Secret (Betrothed 9)
Thirteen
Heath
Balto stepped out of the hallway, pulling on a t-shirt as he walked. “Do you ever call?”
I helped myself to the liquor cabinet, searching for a bottle of vodka. There was none, unfortunately, so I grabbed a substitute.
“Change your codes if you don’t want me to stop by unannounced.” I was the only one besides the two of them who had unrestricted access to their place, because I used to occupy the third floor. And I knew he never changed it because I was family—and I was always welcome. I filled my glass then made one for him.
“None for me.” He fell onto the couch.
“Then more for me.” I carried both glasses to the table and sat on the other couch. The last couple weeks of my life had been filled with booze and solitude. When I went to the Underground and took care of business, I was usually out of touch with my own actions, only partially listening to conversations.
Balto watched me, his hands together on his lap as he relaxed into the couch, watching me go to town on both drinks. “What’s wrong?”
“Why do you assume something’s wrong?”
His eyes didn’t blink. “Because you look like shit. And it’s two in the morning.”
“Not a night owl anymore?”
He didn’t answer the question.
I downed the first drink. “One down. Another to go.” I pushed the empty glass away then grabbed the other.
Balto was right on the money, and instead of interrogating me about it, he chose to hold his silence, to let me come clean when I was ready to.
I stared at the ground a long time, unsure how to handle the tightness in my chest, the devastation that had destroyed my entire body. Time and patience healed all my physical wounds, and pain could easily be treated with a couple of pills. But this…there was no shortcut for this. “She left me.”
My brother didn’t react. “I haven’t seen you this low in a long time…so I assumed.”
Was my agony that obvious?
“You told her?”
I shook my head. “Damien did.”
He bowed his head slightly. “That’s even worse.”
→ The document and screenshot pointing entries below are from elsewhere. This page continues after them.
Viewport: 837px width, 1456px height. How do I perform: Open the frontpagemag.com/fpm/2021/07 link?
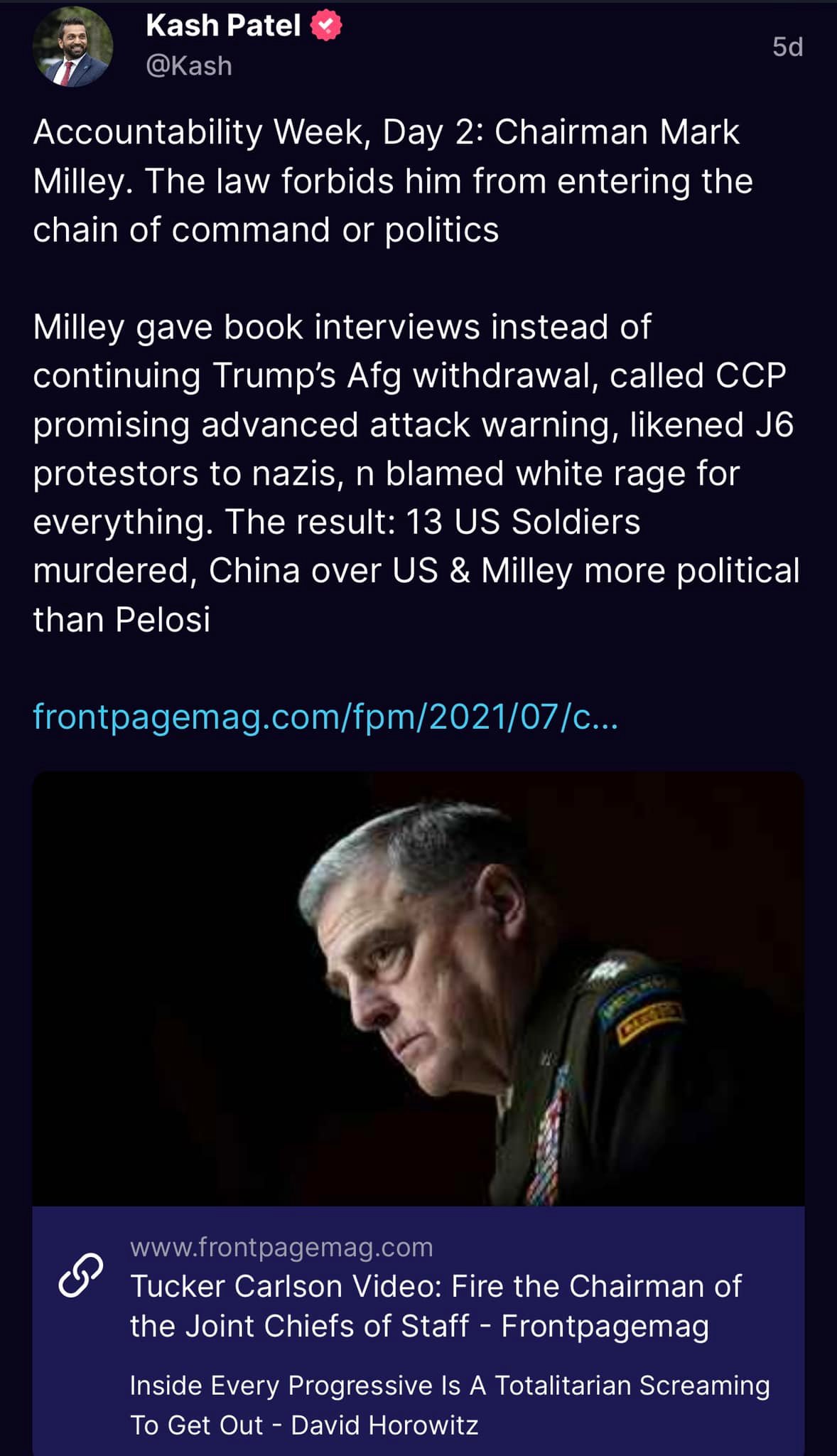pos(325,717)
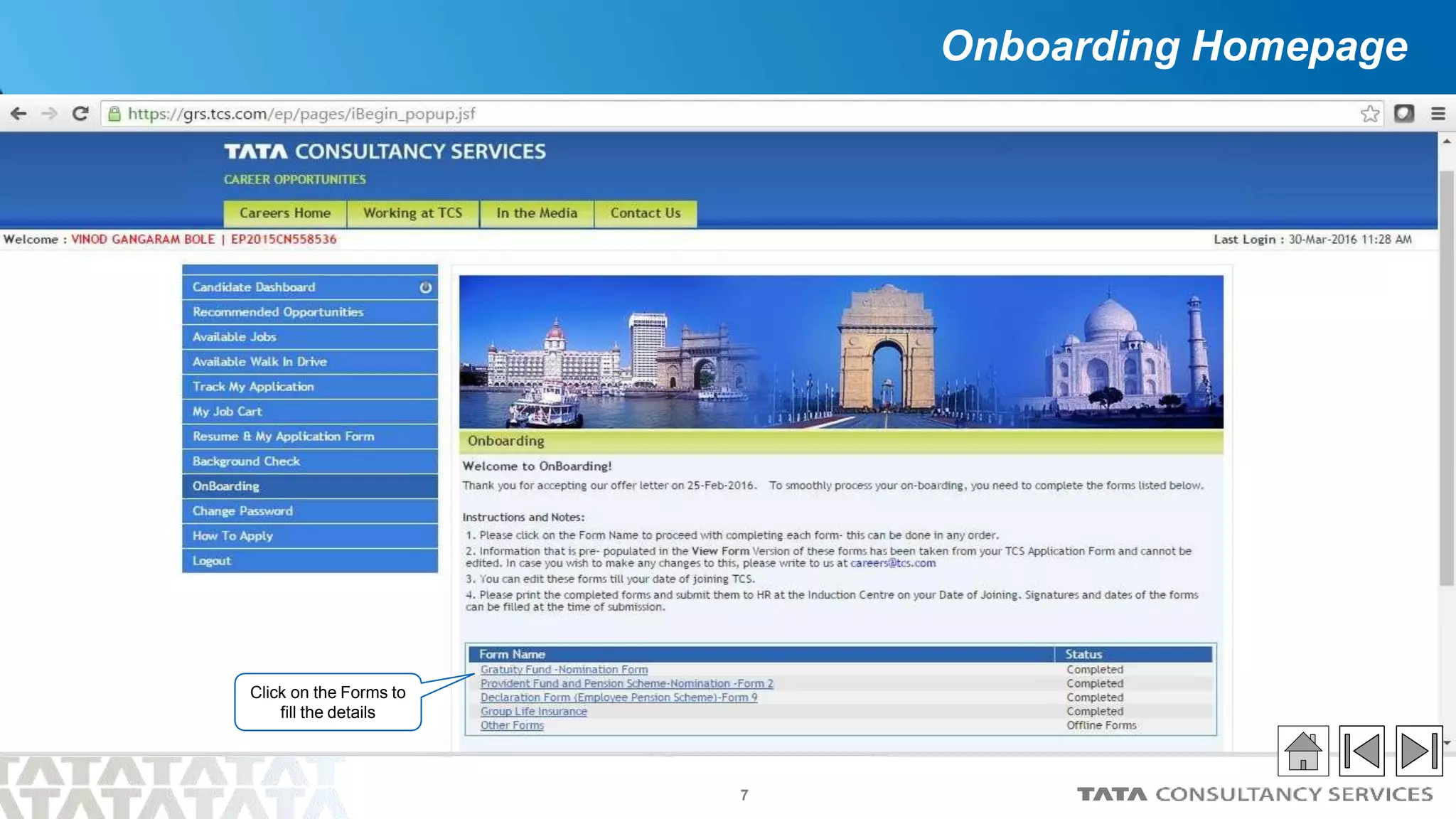The width and height of the screenshot is (1456, 819).
Task: Open the Careers Home tab
Action: click(285, 213)
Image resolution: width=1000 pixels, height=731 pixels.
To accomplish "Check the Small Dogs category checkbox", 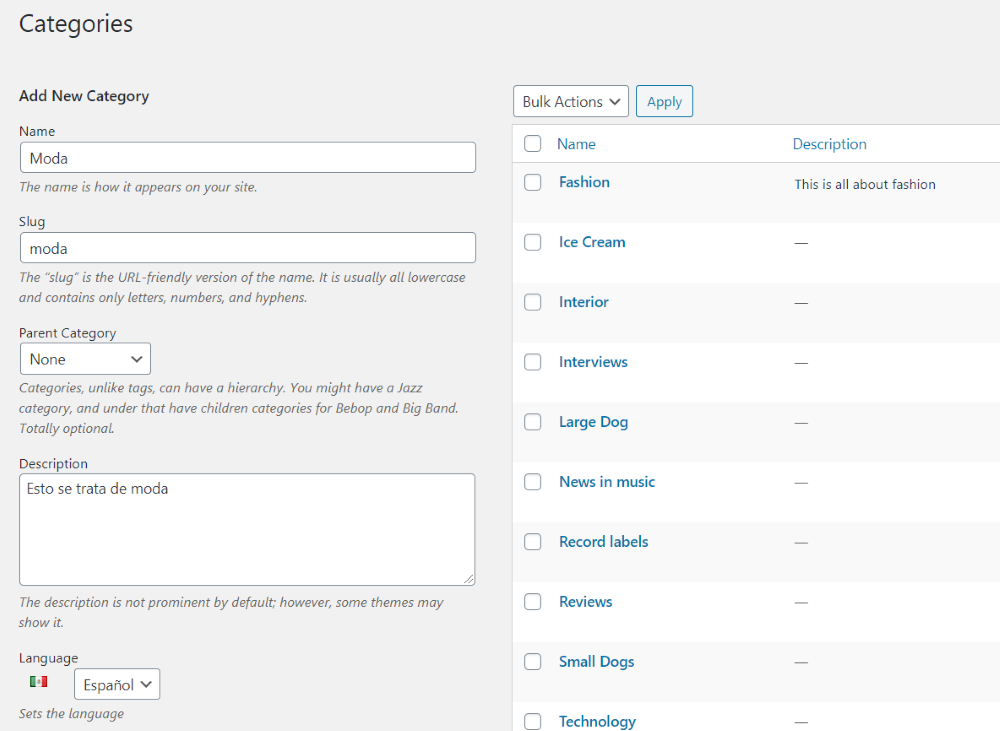I will [x=533, y=662].
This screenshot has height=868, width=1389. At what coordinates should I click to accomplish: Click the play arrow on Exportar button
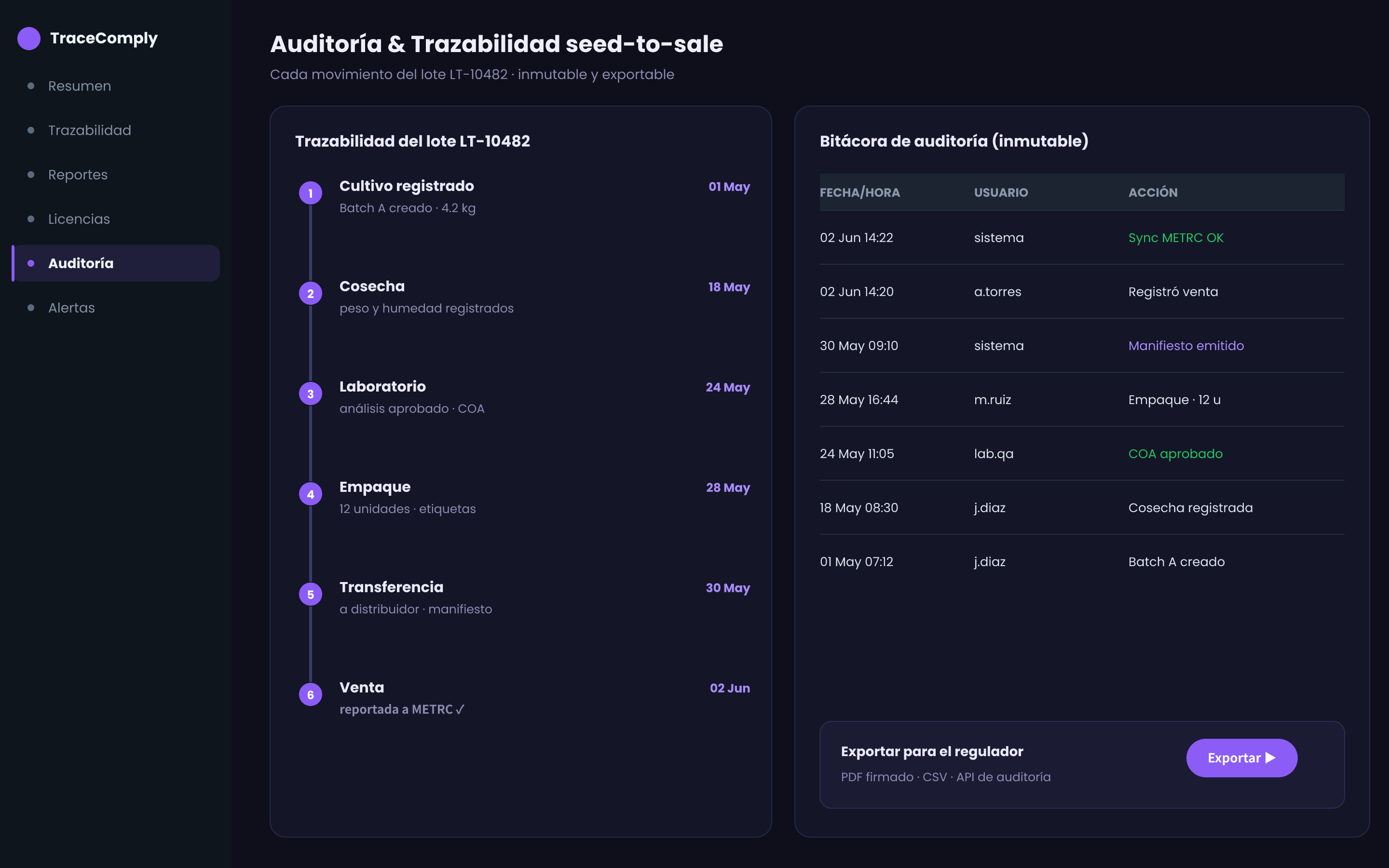tap(1271, 758)
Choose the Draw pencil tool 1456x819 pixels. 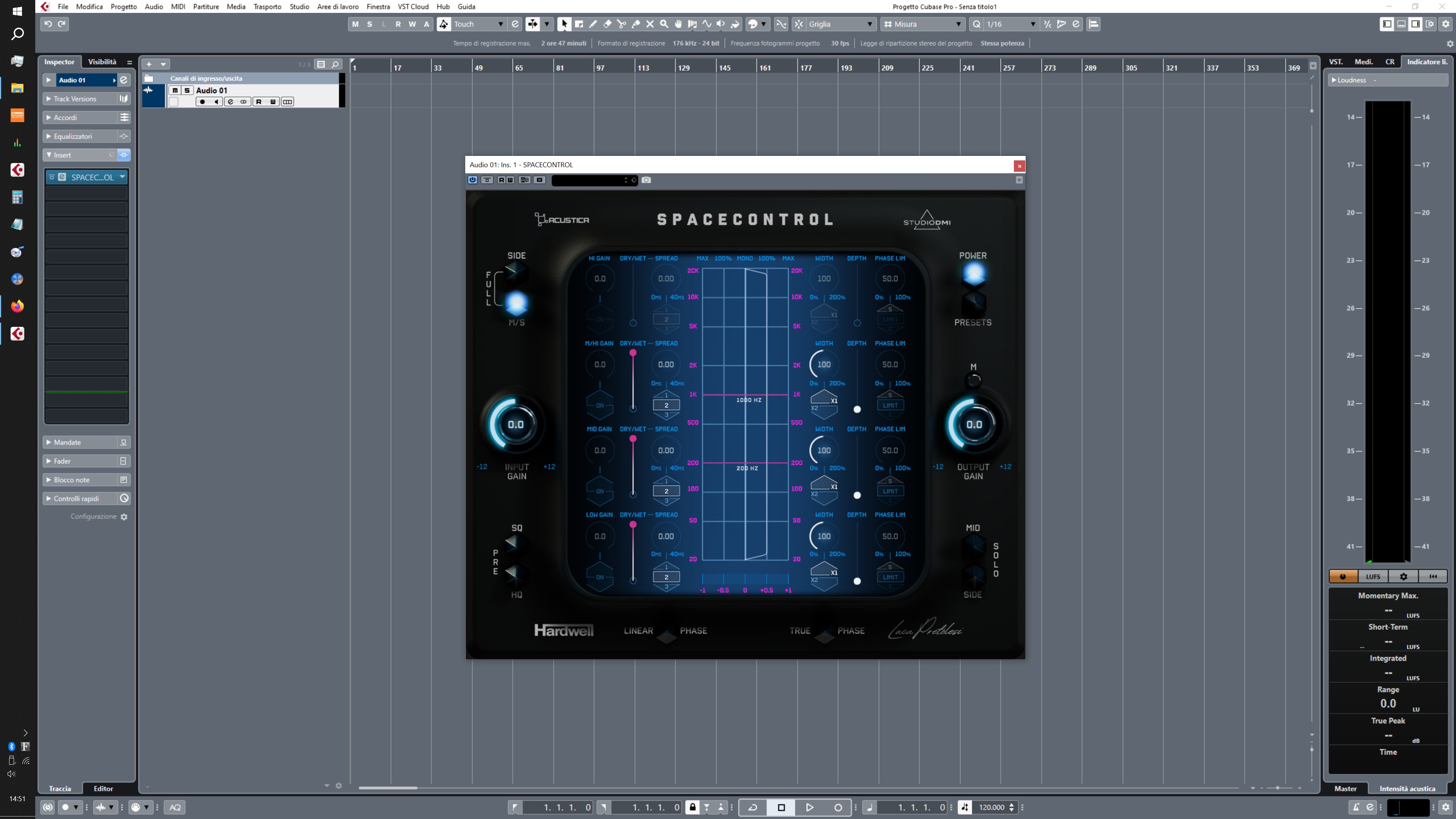tap(593, 24)

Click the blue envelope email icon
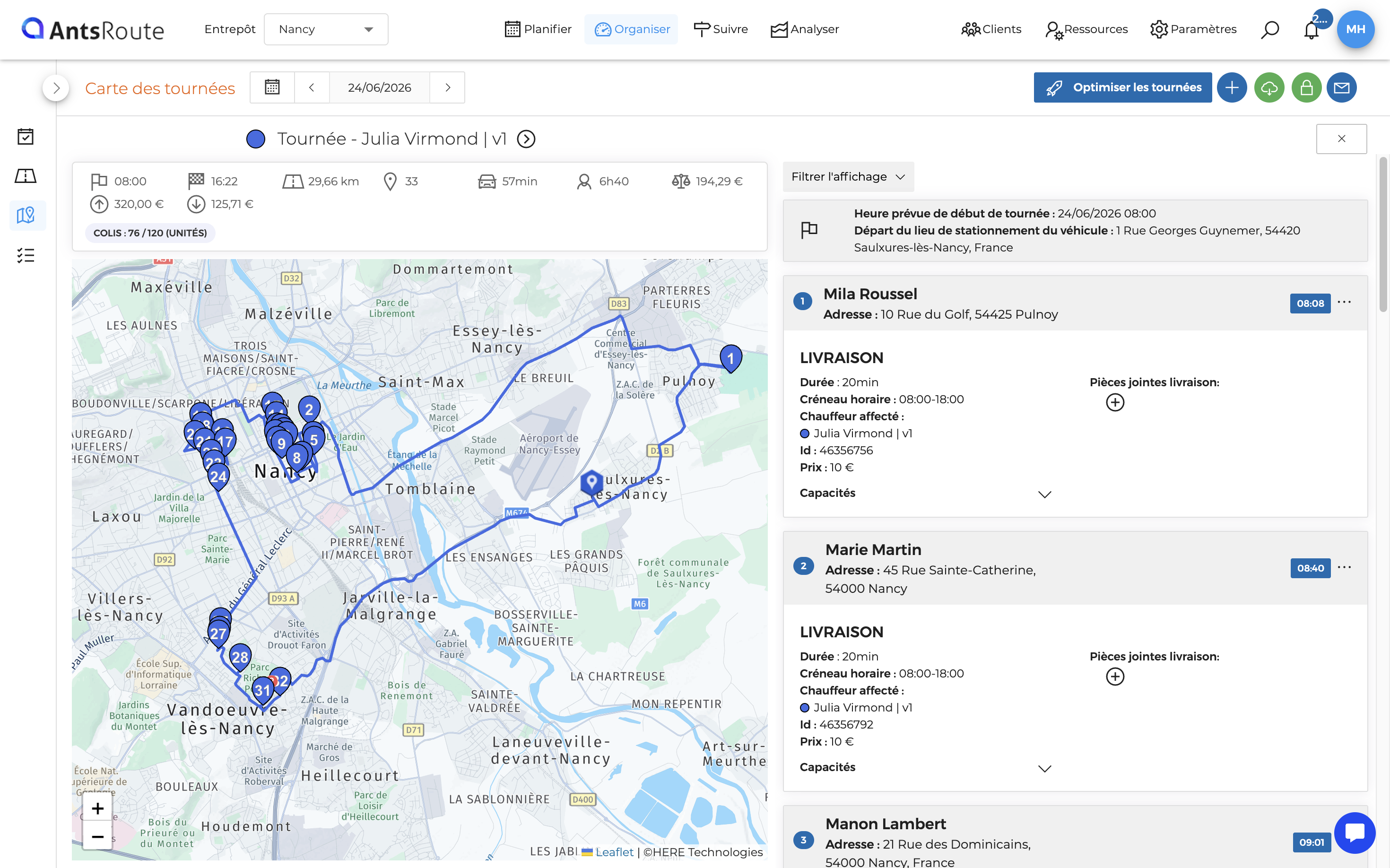(x=1342, y=87)
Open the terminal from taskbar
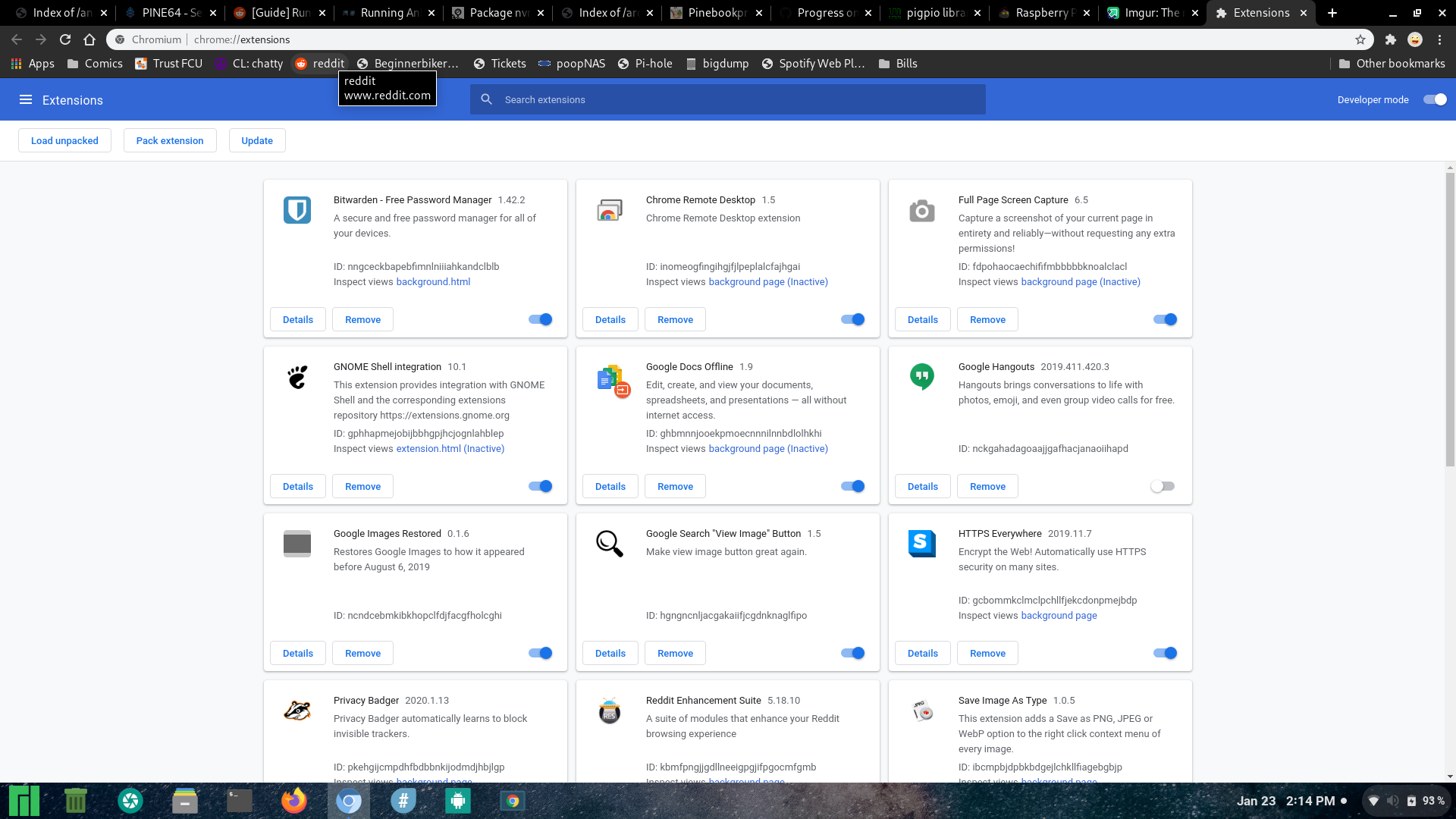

“She told him about me, I think in the hope of burying our mutual grievances so she and I could be together. That just makes it so much worse, that she was willing to fight for me.” I pressed my hands to my face and just sat there, imagining how that conversation backfired and exploded in her face.
“I’m sorry, Heath,” he said quietly. “What are you going to do now?”
“I’ve tried talking to her…she wants nothing to do with me.” I gave her a few weeks of space so she could calm down, let the initial flame lower to room temperature, but when I saw her at the bar, she was the same. She wasn’t just hostile—but indifferent. That was the worst part, watching her burn white-hot then become an arctic winter. “All those feelings she had for me…just died.”
“What kind of feelings?”
“I told her I loved her… She never said it back. But she implied it.”
Now Balto’s hard expression softened entirely, giving me a look he’d never shown me before. He actually felt terrible for me, actually felt the pain I felt.
“But that wasn’t enough for her. She said what we had was never real…not if it was based on a lie.”
He dropped his gaze and stared at the floor.
I did the same, sitting in the painful silence, wanting my brother to comfort me even though I already knew there was nothing he could do for me. “I don’t know what to do.”
“Heath, I don’t think there is anything you can do.”
I opened my eyes. “Don’t say that to me.”
“You know I’ll never tell you what you want to hear. I’ll tell you the truth. That’s my job.”
I raised my head and stared straight ahead. “She said she hates me, that she wishes she hadn’t warned me and fucked up Damien’s plan…that she wishes I were dead for what I did to her father.” That hurt the most, to hear her say those things and mean every word, to wish everything we’d had never happened at all.
“You did a pretty terrible thing, Heath.”
I closed my eyes in a grimace. “I was a different person then. And come on, don’t make me feel worse—”
“But I find it hard to believe she really means that.”
I opened my eyes and looked at him.
“Maybe she means them in the moment, but I don’t think she means it literally. She doesn’t strike me as the kind of person to wish death on anyone…especially the man she loves.”
“Loved,” I whispered.
He gave me another remorseful look. “I think you should give her space. A lot of it. And maybe…someday…you can try again.”
“I don’t want to wait until someday. I want her now.”
“Well, I just don’t think that’s possible,” he said. “This woman was in a deep and emotional relationship with you, then heard something so terrible. Of course, she feels betrayed. Of course, she feels foolish. Her mind is in shock. The initial anger is so potent that it’s masked all of her other feelings. Her shell is hard, her guard is up. She’s not who she used to be…because this was so traumatic for her.”